By Alannah Castro
Portraits by Shawna Simmons
Brittany Stephens of Norman, Oklahoma, has always been the consummate animal lover. But two years ago she was able to take her passion and drive for rescuing animals and channel it into Infinity Farms Animal Sanctuary & Rescue. To those who knew Brittany, this was no surprise. Growing up riding with esteemed trainer Louise Serio, Brittany always had a soft spot for animals in need.
“I would say that Louise’s mom, Mary Warner Brown, was definitely a factor for beginning my love for all animals. At her super-fun pony camps, there would be barn cats that I would sneak into my house and hide from my dad. My dad supported the horse lifestyle but wasn’t the biggest indoor animal fan, so he would get angry but ultimately the cat would stay,” Brittany said, laughing at the memory. “The first rescue I ever did on my own was at a horse show with Louise in Ohio. There was a lady that would rescue foals. I had a summer job and I spent the money I had made that summer to adopt one of her horses. I brought him home, and today he’s a lesson horse in Pennsylvania.”
Realizing a Dream
After graduating from Villanova University in Villanova, Pennsylvania, Brittany pursued a career in marketing, which would take her to major metropolitan cities such as Manhattan, New York City and Miami — great places for a corporate career, but not conducive to establishing a rescue organization.

+ + + +

§ Work to be completed
Answer these questions from the profile of Brittany Stephens:
1. What is the name of the organization she started two years ago?
2. In which state was the horse show where she did her first rescue on her own?
3. Which university did she graduate from?

§ Provided material
+ + + +

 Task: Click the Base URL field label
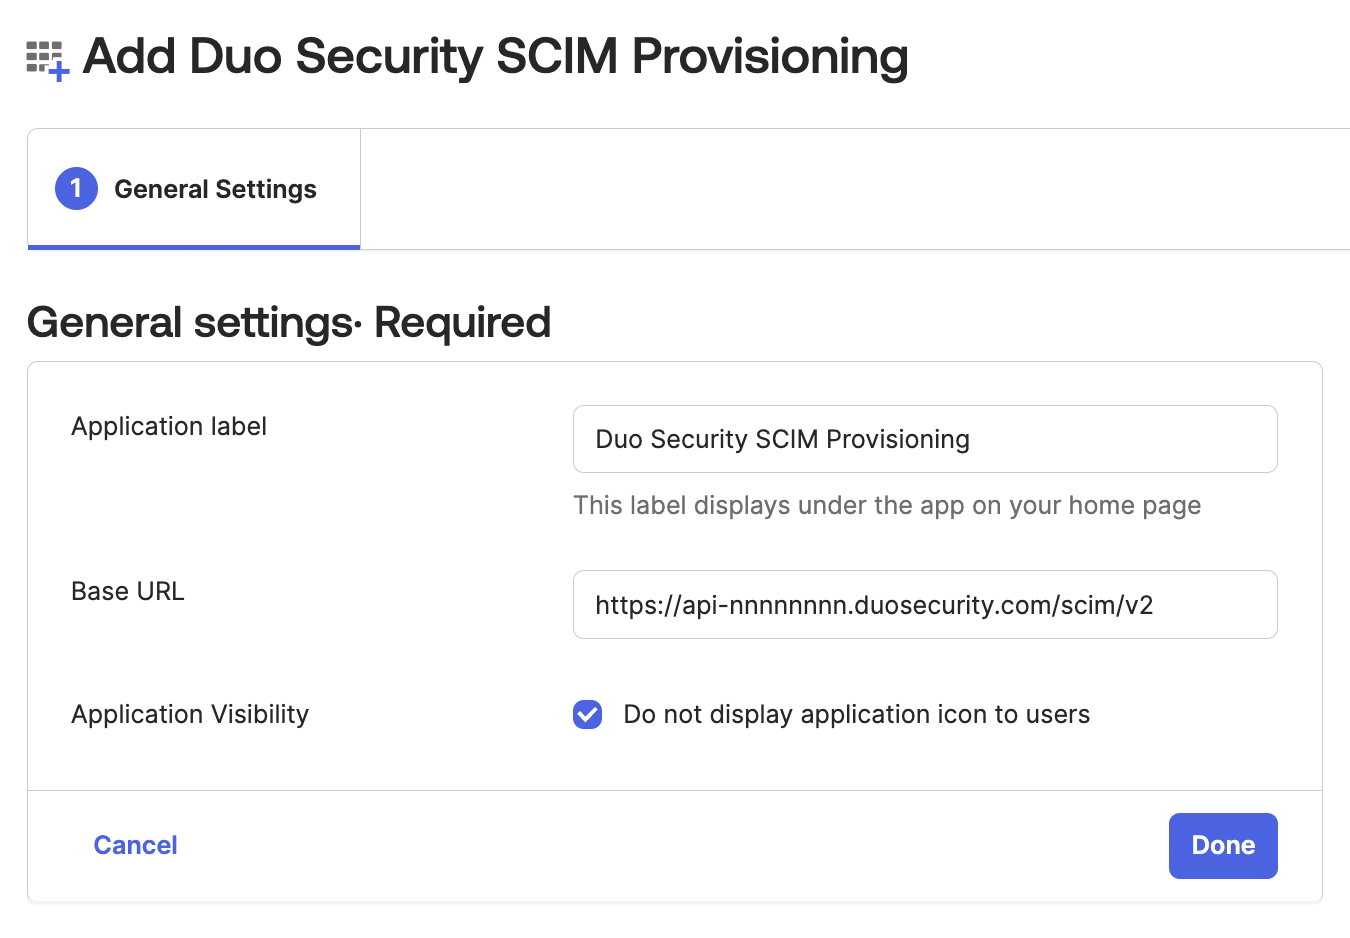click(x=127, y=590)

+ + + +

§ Output for this task
1. Infinity Farms Animal Sanctuary & Rescue
2. Ohio
3. Villanova University